The resistance to noise and occlusion attack: a noisy images by SPN with density = 0.005; b noisy images by SN with density = 0.001; c noisy images by GN with density = 0.0005; d decrypted image of (a); e decrypted image of (b); f decrypted image of (c); g stripe clipping image; h corner clipping image; i center clipping image; j decrypted image of (g); k decrypted image of (h); l decrypted image of (i) (color figure online)
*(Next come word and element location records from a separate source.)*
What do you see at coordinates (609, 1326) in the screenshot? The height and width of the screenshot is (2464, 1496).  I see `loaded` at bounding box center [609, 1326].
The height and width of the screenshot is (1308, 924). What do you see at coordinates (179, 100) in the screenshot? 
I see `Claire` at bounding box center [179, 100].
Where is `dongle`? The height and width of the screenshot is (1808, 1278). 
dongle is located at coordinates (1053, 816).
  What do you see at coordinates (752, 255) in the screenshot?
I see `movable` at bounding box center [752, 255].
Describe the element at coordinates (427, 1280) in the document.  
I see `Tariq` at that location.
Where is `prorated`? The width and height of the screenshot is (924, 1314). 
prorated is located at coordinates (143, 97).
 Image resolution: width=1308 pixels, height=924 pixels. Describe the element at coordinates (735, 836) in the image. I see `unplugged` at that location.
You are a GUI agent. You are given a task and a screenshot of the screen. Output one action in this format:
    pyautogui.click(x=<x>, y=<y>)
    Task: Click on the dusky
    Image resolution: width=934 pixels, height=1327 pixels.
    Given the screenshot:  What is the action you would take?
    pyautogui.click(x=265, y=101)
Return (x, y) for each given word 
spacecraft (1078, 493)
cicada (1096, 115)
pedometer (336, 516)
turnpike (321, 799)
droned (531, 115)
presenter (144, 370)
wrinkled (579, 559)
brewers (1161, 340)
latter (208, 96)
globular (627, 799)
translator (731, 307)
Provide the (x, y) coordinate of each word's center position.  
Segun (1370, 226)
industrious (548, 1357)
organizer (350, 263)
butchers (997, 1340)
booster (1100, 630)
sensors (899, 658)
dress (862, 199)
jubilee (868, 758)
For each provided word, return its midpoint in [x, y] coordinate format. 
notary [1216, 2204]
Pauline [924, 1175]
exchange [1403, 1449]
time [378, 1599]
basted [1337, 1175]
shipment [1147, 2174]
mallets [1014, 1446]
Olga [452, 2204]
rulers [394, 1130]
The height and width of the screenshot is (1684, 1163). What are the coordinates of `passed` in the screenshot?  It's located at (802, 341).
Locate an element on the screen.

Table 10 Running time of different images
Table 11 Running time of different algorithms

6.8 Noise and occlusion attack analysis

Images will inevitably suffer from data loss or noise during physical transmission, and if the encryption method is not robust, accurate plaintext information cannot be obtained after decryption. A qualified encryption algorithm is resistant to data loss and noise, and Fig. 16 shows the decryption results of the cipher images of Lena after suffering data loss or noise, where (a), (b), (c) are the noisy cipher images contaminated by Salt & Pepper noise (SPN) with density = 0.005, Speckle noise (SN) with density = 0.001, and Gaussian noise (GN) with density = 0.0005, respectively. (d), (e), (f) are the decrypted images of (a), (b), and (c), respectively. (g) is the stripe clipping image, (h) is the corner clipping image, and (i) is the center clipping image. (j), (k), and (l) are the decrypted image of (g), (h), and (i), respectively. It can be seen that the cropped or noised cipher image can still retain the primary information of the plain image after decryption. Therefore, the raised encryption algorithm is highly resistant to noise and occlusion attacks.

6.9 Runtime analysis

In addition to security, encryption and decryption speed is also an important aspect in measuring the performance of an encryption algorithm. Table 10 lists the time required to encrypt and decrypt different images using 3DVSCS-IES, and Table 11 compares the running time of 3DVSCS-IES with other algorithms on Peppers\((512\times 512)\). As can be seen from the table, our encryption algorithm has excellent running speed compared with other encryption methods.

7 Conclusion

This paper presents a 3DVSCS that has innovative and mutational dynamical behaviors. The structure is transformed by switching two coupling matrices in each iteration. The chaotic performance of 3DVSCS is analyzed by the phase diagram, bifurcation diagram, lyapunov exponent, approximate entropy, and randomness test. The analysis results demonstrate that 3DVSCS has complex chaotic behavior and can be applied to encryption algorithms. By using 3DVSCS as the core chaotic map, we further propose an image encryption algorithm, 3DVSCS-IES, which follows the well-known confusion–diffusion mechanism. Because the generated chaotic sequences have good properties, a better efficiency Rubik’s Cube-like permutation method and an iterative diffusion algorithm are raised to realize confusion and diffusion, respectively. The simulation results show that 3DVSCS-IES can effectively encrypt and decrypt color images of different sizes. Then various security tests on the presented cryptosystem are performed, including key space, key sensitivity, key strength equality, histogram analysis, the ability to defend the differential attack, correlation analysis, and information entropy. Comparisons with some advanced methods are also given. The analysis and comparison results show that 3DVSCS-IES has high-security performance and surpasses some typical state-of-art methods. Our future work will investigate more complex variable structure mechanisms on chaotic systems and corresponding hardware implementation.